— Selected extract —

Korea

How to drag out the US-Korea talks
By Jaewoo Choo

SEOUL - South Korean analysts and US experts on Korean Peninsula affairs have agreed, according to reports in the Seoul press on Tuesday, that there is zero possibility of a US invasion of the North in the next year. Their calculation is simply based on how long it is going to take the US to get ready for another war in the aftermath of Iraq.

This military strategic calculation is in deep conflict with President George W Bush's schedule for re-election. For what both the Korean and American analysts omitted to state clearly was how Bush is going to be able to manipulate the talks with the North, scheduled to get under way in Beijing on Wednesday, to go beyond 2004. This is where understanding how the superpower plays it diplomatic poker game is vital.

When growing up, we all had the experience of opening up the back cover of a clock out of curiosity to see how a clock runs. There we saw two big cogs running against each other relatively at a much slower pace than other small cogs that supported them. Let's assume that these two big wheels were the US and North Korea, as they are the main actors of the upcoming talks. Always the supporting actors are spinning too much faster to notice anything but minding their own turnings. But the tooth of a big cog runs against the other from its counterpart at a much slower pace.

At the outset of the talks between the US and North Korea, the very first teeth biting each other will be the nuclear problem. However, as the talks proceed, they may run into a need for a shift in strategy. That is when the United States' second tooth will turn against the North's. It could range from human-rights issues to the freedom-of-religion issue, from inspections for weapons of mass destruction to reduction of conventional weapons, from espionage activities for military technology to its sales, or proliferation of its byproducts. Whatever the case, the US has plenty of teeth in its cog.

We can draw plenty of analogies from its conduct of relationship with China. When it needs to buy some time, the US may well come up with a human-rights card. It is foreseeable, as in the case with China since the Tiananmen massacre and the bloody suppression of the democratic movement in 1989, that the US has already prepared itself with such an issue to deliver to North Korea. When the news broke that the trilateral talks were to be held between Wednesday and Friday in Beijing, the report of the passing of resolution on North Korean human rights at the United Nations came out the same day. Of 53 countries voting, 28 voted yes, including Australia, Austria, Belgium, France, Germany, Ireland, Japan, Sweden, the United Kingdom and the United States. In other words, those nations that presumably are the main actors in an expanded multilateral talks format as suggested by the US last January, that is 5+5 (see North Korea: What's on the table, February 4), all voted for the resolution. On the other hand, China and Russia, also part of the 5+5 scheme, voted against it.

— Exercise objective —
Can you copy, word for word, the part of the article on the US-North Korea talks that opens with the words containing "SEOUL - South" and closes with "aftermath of Iraq."? The lines after this text aren't needed for anything here.

— Listed entries —

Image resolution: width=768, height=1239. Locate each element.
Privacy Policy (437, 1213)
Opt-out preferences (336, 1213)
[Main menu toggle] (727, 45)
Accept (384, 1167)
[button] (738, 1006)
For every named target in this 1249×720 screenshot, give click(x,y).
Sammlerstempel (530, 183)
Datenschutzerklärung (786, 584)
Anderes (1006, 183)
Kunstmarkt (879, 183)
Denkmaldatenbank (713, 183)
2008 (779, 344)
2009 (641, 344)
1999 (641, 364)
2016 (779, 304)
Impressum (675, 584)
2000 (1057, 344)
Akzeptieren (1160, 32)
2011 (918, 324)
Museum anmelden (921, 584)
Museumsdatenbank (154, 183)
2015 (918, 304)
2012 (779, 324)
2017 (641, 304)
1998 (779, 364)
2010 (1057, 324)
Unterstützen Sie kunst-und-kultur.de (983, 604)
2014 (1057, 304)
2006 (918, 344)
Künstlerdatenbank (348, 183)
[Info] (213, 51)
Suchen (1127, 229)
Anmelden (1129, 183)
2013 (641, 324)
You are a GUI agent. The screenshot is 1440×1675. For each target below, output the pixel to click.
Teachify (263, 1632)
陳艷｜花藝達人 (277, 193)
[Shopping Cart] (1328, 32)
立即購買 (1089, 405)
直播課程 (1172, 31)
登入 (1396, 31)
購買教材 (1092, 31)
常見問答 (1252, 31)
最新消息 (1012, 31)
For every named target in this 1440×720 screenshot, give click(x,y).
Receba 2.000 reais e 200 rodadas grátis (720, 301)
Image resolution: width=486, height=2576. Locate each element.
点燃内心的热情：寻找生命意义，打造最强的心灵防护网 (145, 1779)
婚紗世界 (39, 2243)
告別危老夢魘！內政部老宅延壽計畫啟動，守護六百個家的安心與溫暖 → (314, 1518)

— Final result —
SEOUL - South Korean analysts and US experts on Korean Peninsula affairs have agreed, according to reports in the Seoul press on Tuesday, that there is zero possibility of a US invasion of the North in the next year. Their calculation is simply based on how long it is going to take the US to get ready for another war in the aftermath of Iraq.